┌──

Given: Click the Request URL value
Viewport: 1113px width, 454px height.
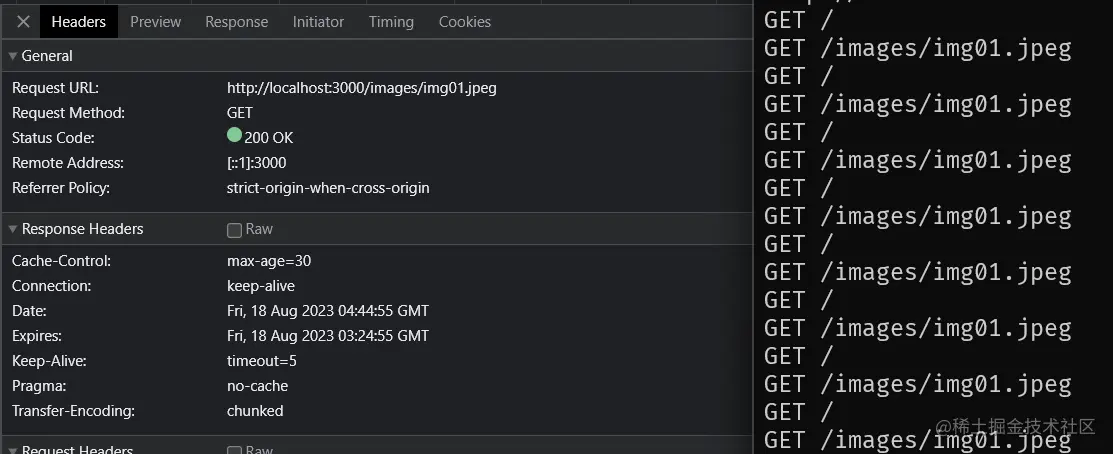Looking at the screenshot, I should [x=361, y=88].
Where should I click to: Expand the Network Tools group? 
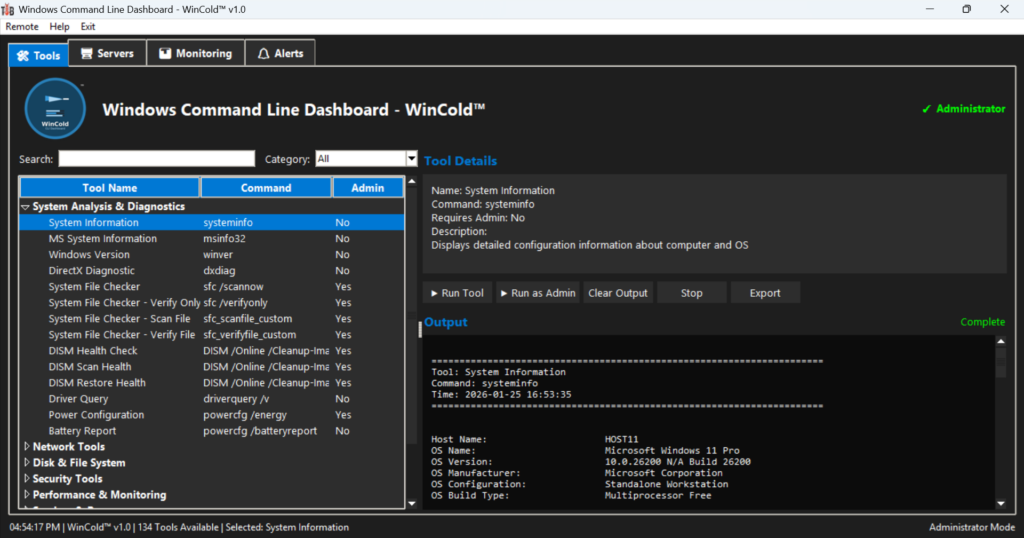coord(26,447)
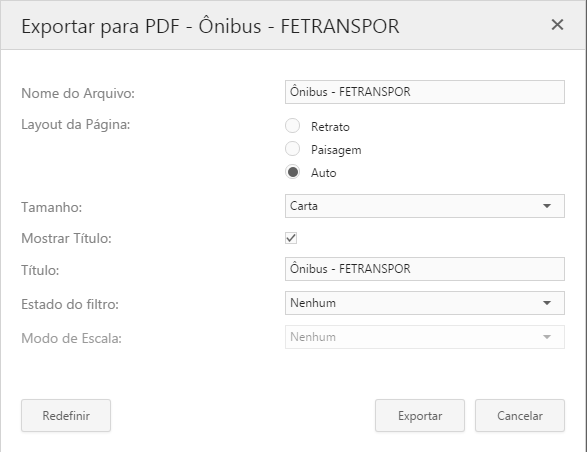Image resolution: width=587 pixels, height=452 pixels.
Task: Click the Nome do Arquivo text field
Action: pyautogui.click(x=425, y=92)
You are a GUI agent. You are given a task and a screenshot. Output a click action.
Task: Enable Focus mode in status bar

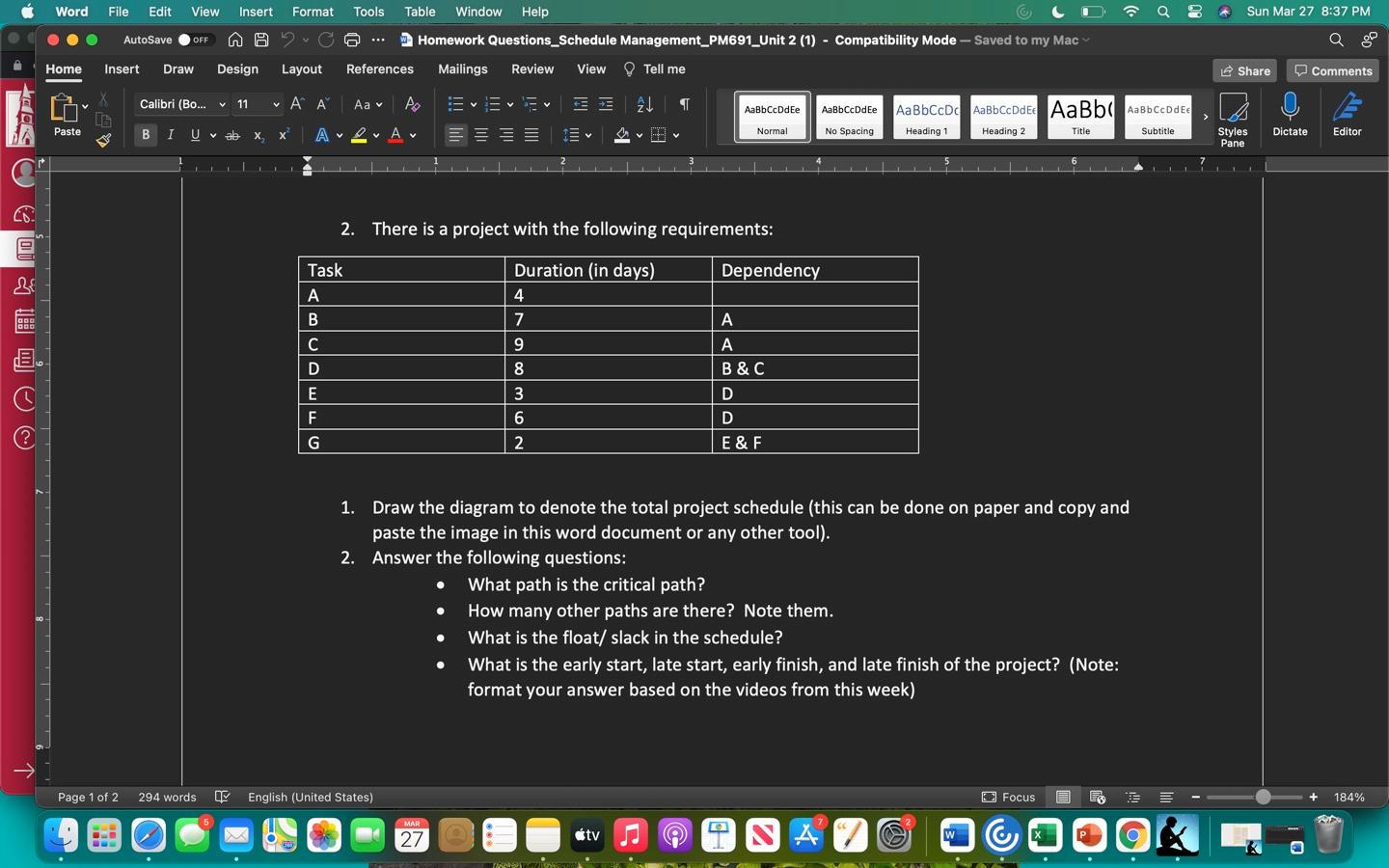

└──

## [Your instructions]
Everything from the line containing "You are a GUI" to the last line of the listing above is to be written out exactly, except the pictures, and nothing else.

## [Answer section]
You are a GUI agent. You are given a task and a screenshot. Output a click action.
Task: Enable Focus mode in status bar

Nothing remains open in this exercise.